States facing the largest Medicaid budget reductions
Budget-wise, the report cites Arizona, Iowa and Nevada as examples of states where the legislation will have a significant impact, given their status as Medicaid expansion states and their substantial use of provider taxes and state-directed payments (SDPs).
Medicaid budgets in each of those states are projected to drop by more than 15% in combined federal and state spending through 2034. West Virginia also could be in store for a big percentage reduction because its relatively low per capita income leads to a higher federal medical assistance percentage (FMAP), thus making provider taxes a bigger source of revenue.
A total of 20 states are projected to lose at least 5% of their Medicaid budgets. On a dollar basis, the largest estimated cuts are for California ($112 billion) and New York ($63 billion).
Reductions to SDPs are projected to total $169 billion and especially will be felt in states with robust SDP programs, such as Georgia, Mississippi, South Carolina, Tennessee and Texas, according to the report.
“If the [SDP] reductions lead to fewer providers accepting Medicaid — and therefore decreased access to care for Medicaid enrollees — states could consider other actions that they could take to improve access,” the report states.
The Rural Health Transformation Program and uneven offsets
Nebraska and North Dakota are expansion states where the budgetary impact could be relatively minimal because they have limited provider-tax and SDP programs and the OBBBA’s Rural Health Transformation Program (RHTP) could offset most of the losses.
In non-expansion states such as South Dakota and Wyoming, that same dynamic could increase Medicaid budgets.

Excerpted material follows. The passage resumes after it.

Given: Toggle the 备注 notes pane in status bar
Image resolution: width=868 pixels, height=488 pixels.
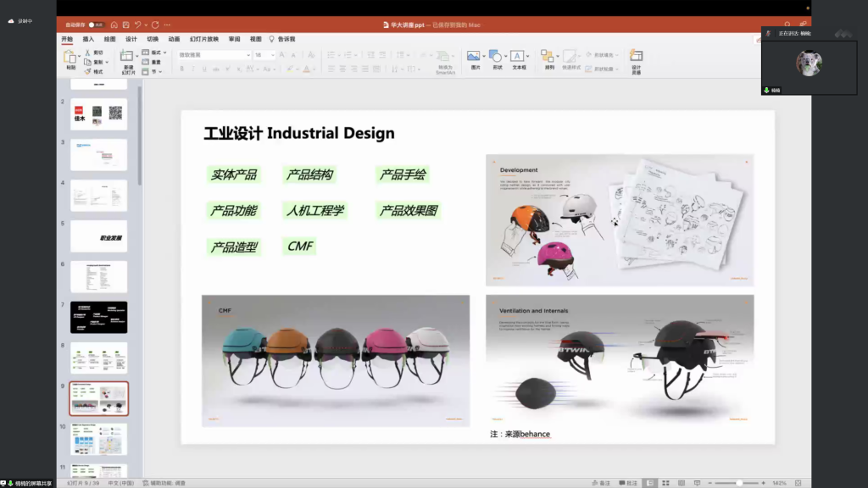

Non-expansion states likely will see lesser losses in general because the work requirement and increased eligibility checks do not apply, while changes to provider taxes are less restrictive.
“Several less populous states (particularly non-expansion states, such as Wyoming and Alabama) are not likely to affected by much other than the RHTP,” the report states, estimating Wyoming could see a budgetary increase of more than 10%.
The five-year, $50 billion RHTP distributed its first $10 billion across the 50 states for 2026. Per RAND’s analysis, Wyoming’s allocation amounts to 25% of its Medicaid budget, while California (0.2%) is at the low end of the spectrum proportionally.
The RHTP can help in many ways, such as by allowing more providers to set up telemedicine programs, Andrew Racine, MD, PhD, president of the American Academy of Pediatrics, said Feb. 24 during a congressional hearing.
“[But] it will not change, essentially, the infrastructure that is going to suffer when people who are paying the bills for those hospitals can no longer pay those bills because they’re no longer on the Medicaid program,” he said.
Pediatric hospitals and NICU revenue at risk
Among other impacts at the provider level, Medicaid cuts could affect the viability of pediatric hospitals and units, according to Racine’s testimony.
“The function that Medicaid serves is sometimes underappreciated,” Racine said during the hearing of the House Ways and Means Committee’s Subcommittee on Health. “It is the underpinning of all pediatrics care in the United States.
“If you are looking at trying to get a child taken care of in a NICU in this country, and half the revenue of that NICU comes from the Medicaid program, cuts to the Medicaid program will impact the ability of that hospital to offer a NICU at all. No matter how much money you have and how rich you are, without a NICU, your child can’t get the care that they need if [for example] they have congenital heart disease.”
In the weeks before passage of the OBBBA, a report by the left-of-center healthcare policy group Families USA concluded that 55 rural hospitals in 26 states would be newly exposed to negative net incomes as a result of the work requirement and the increased eligibility checks. Overall, more than 700 rural hospitals are at risk of closure due to financial duress, according to a January report by the Center for Healthcare Quality and Payment Reform.